What to do »
When you return the data, keep every word exact and include none of the images.

The input »
--
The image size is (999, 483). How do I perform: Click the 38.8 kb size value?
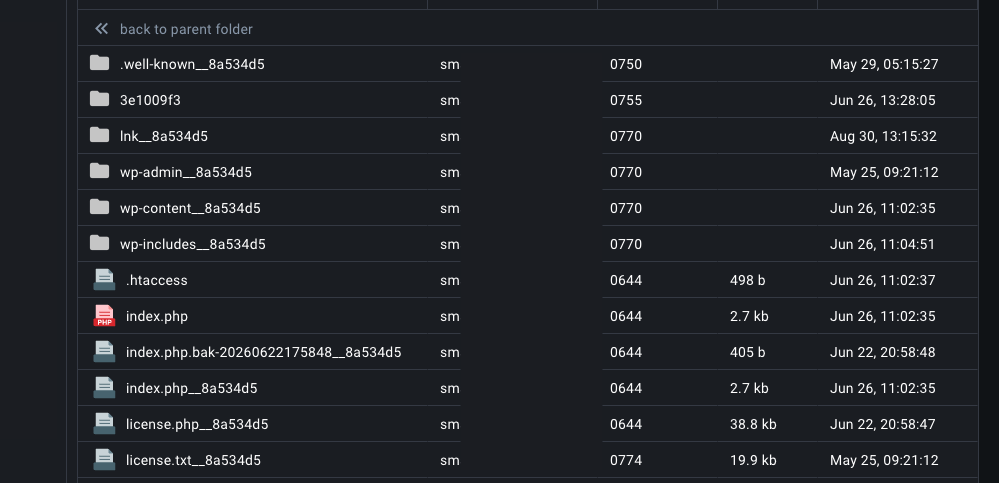[x=753, y=424]
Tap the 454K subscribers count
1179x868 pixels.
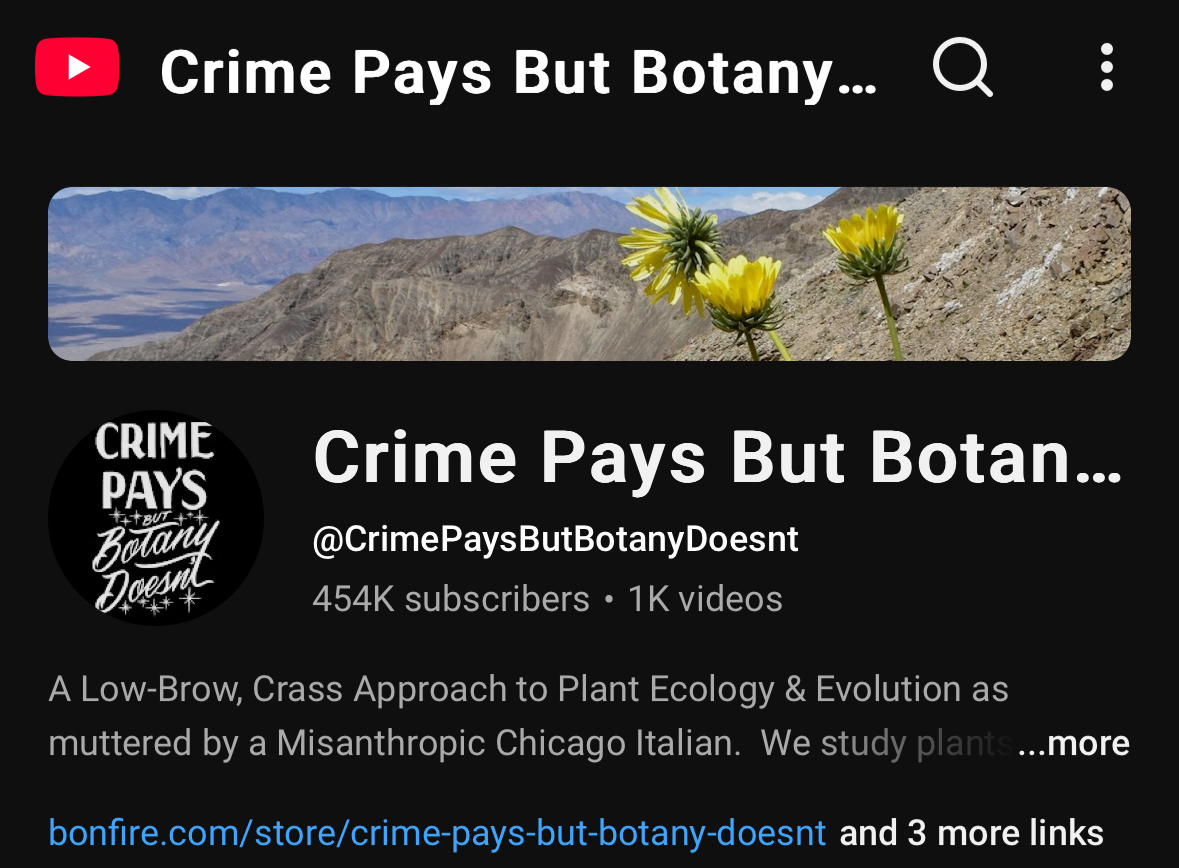point(451,599)
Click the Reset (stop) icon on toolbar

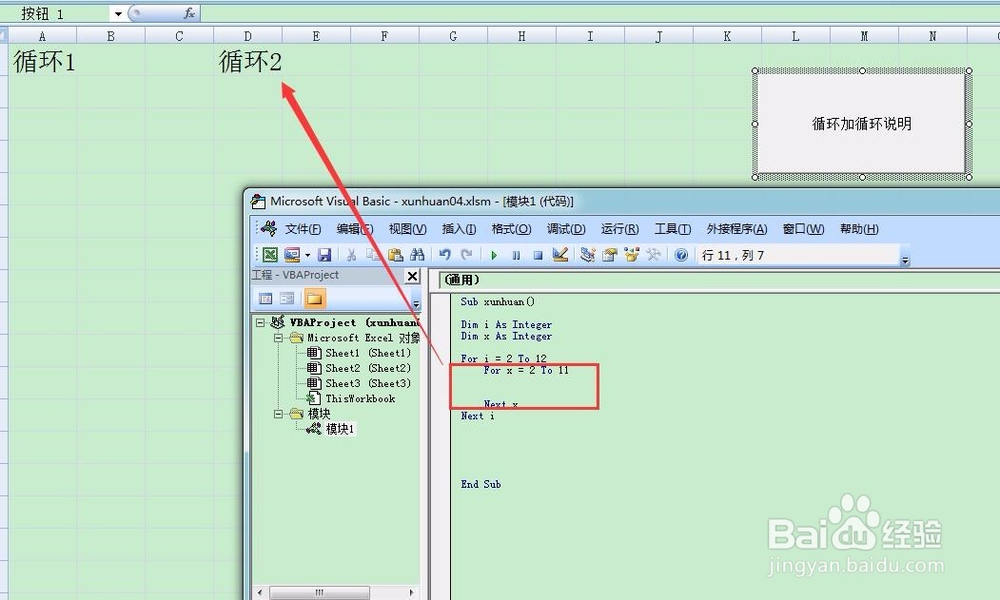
--
Final answer »
The image size is (999, 483). How do I perform: Click the 38.8 kb size value?
[x=753, y=424]
Tap the 454K subscribers count
1179x868 pixels.
point(451,599)
Click the Reset (stop) icon on toolbar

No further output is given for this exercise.